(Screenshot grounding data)
-.-.-

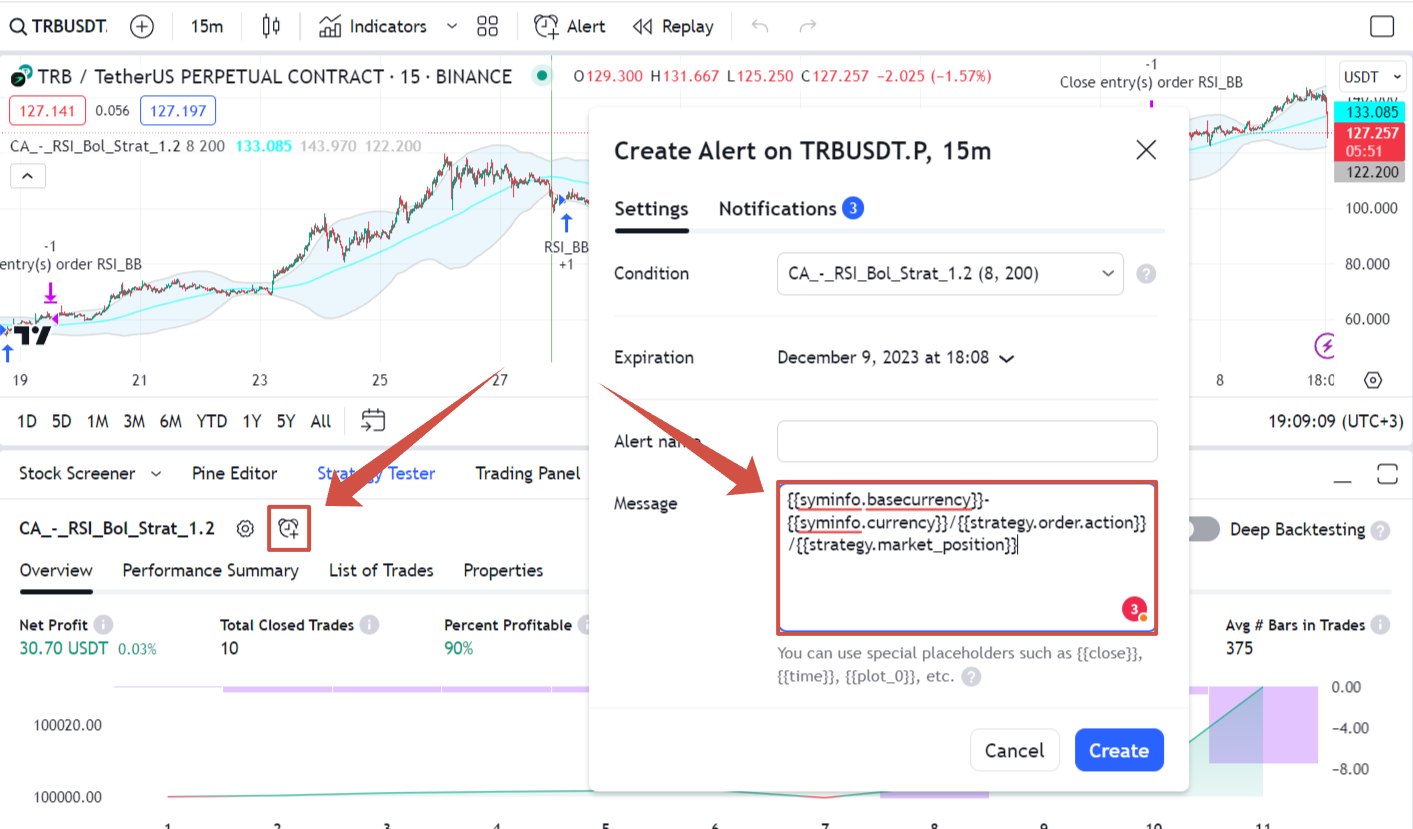Click the add alert clock icon on strategy

point(289,528)
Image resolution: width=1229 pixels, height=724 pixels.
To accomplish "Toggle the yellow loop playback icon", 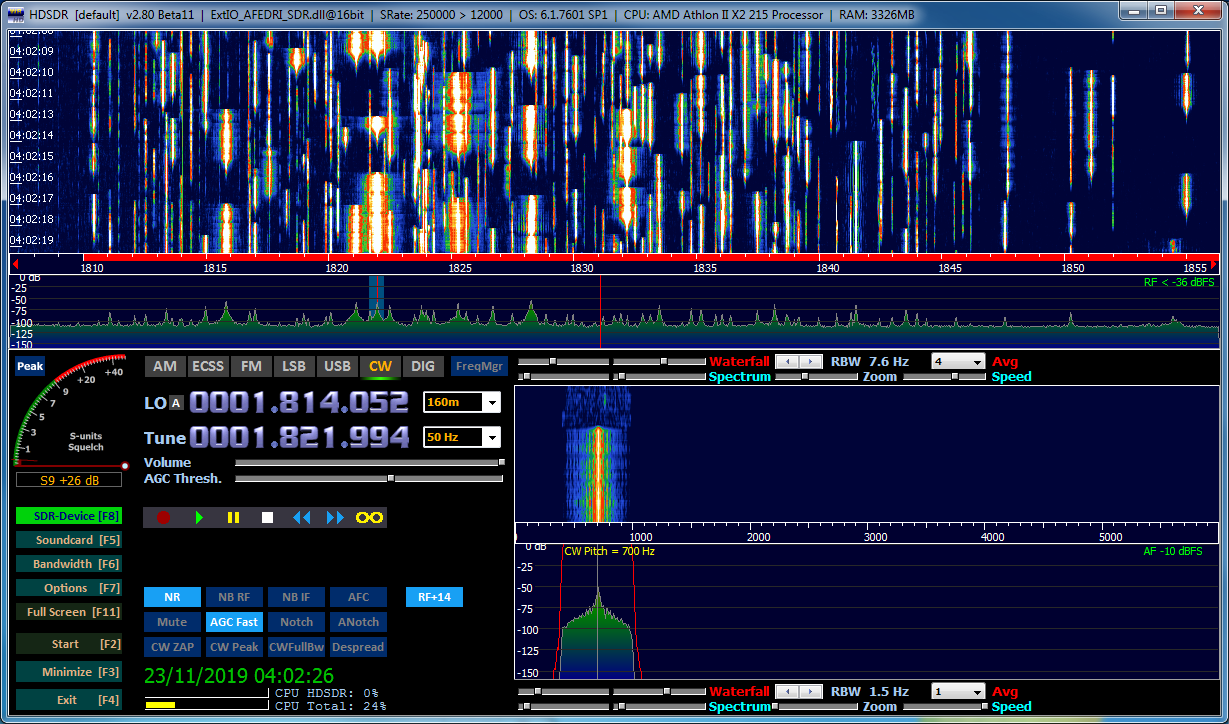I will click(370, 518).
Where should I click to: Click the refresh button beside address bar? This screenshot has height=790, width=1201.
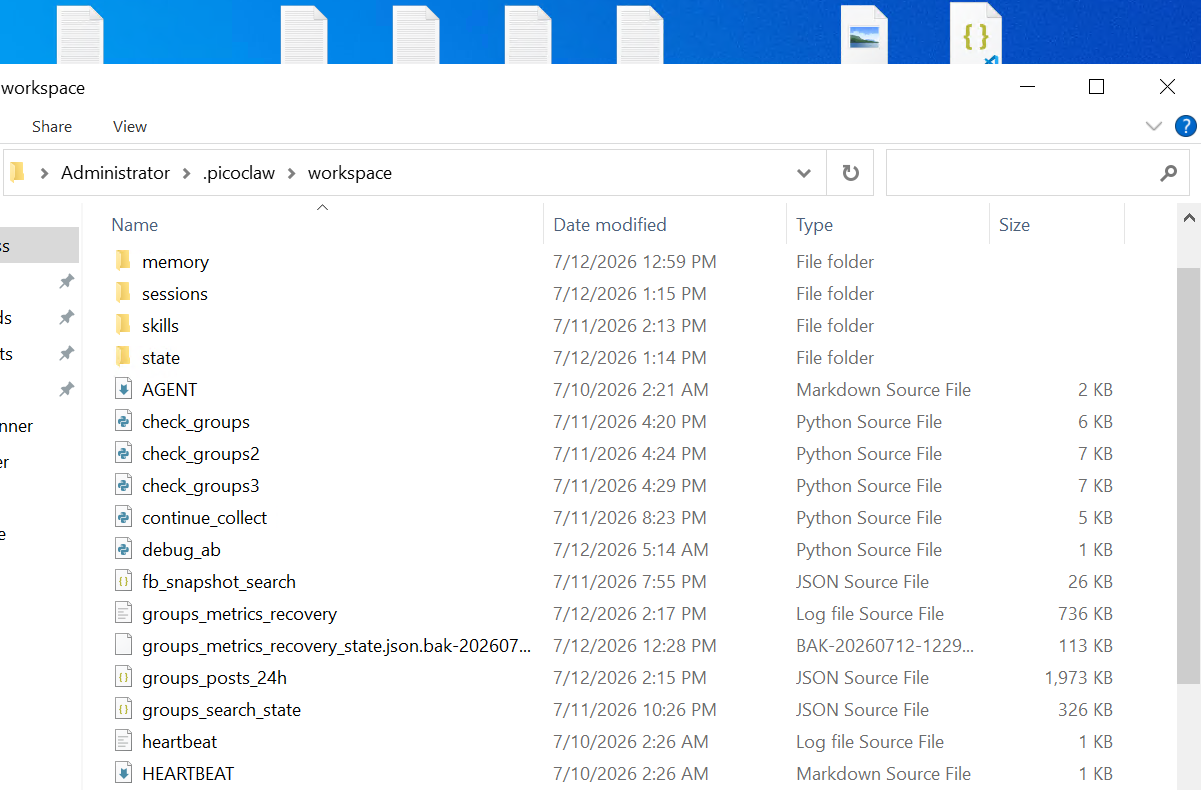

-.-.-

**Exercise:**
Collect every line with the string "width" from the records, and copy each.

**Answer to this task:**
Image resolution: width=1229 pixels, height=724 pixels.
Where should I click to: Click the refresh button beside address bar? This screenshot has height=790, width=1201.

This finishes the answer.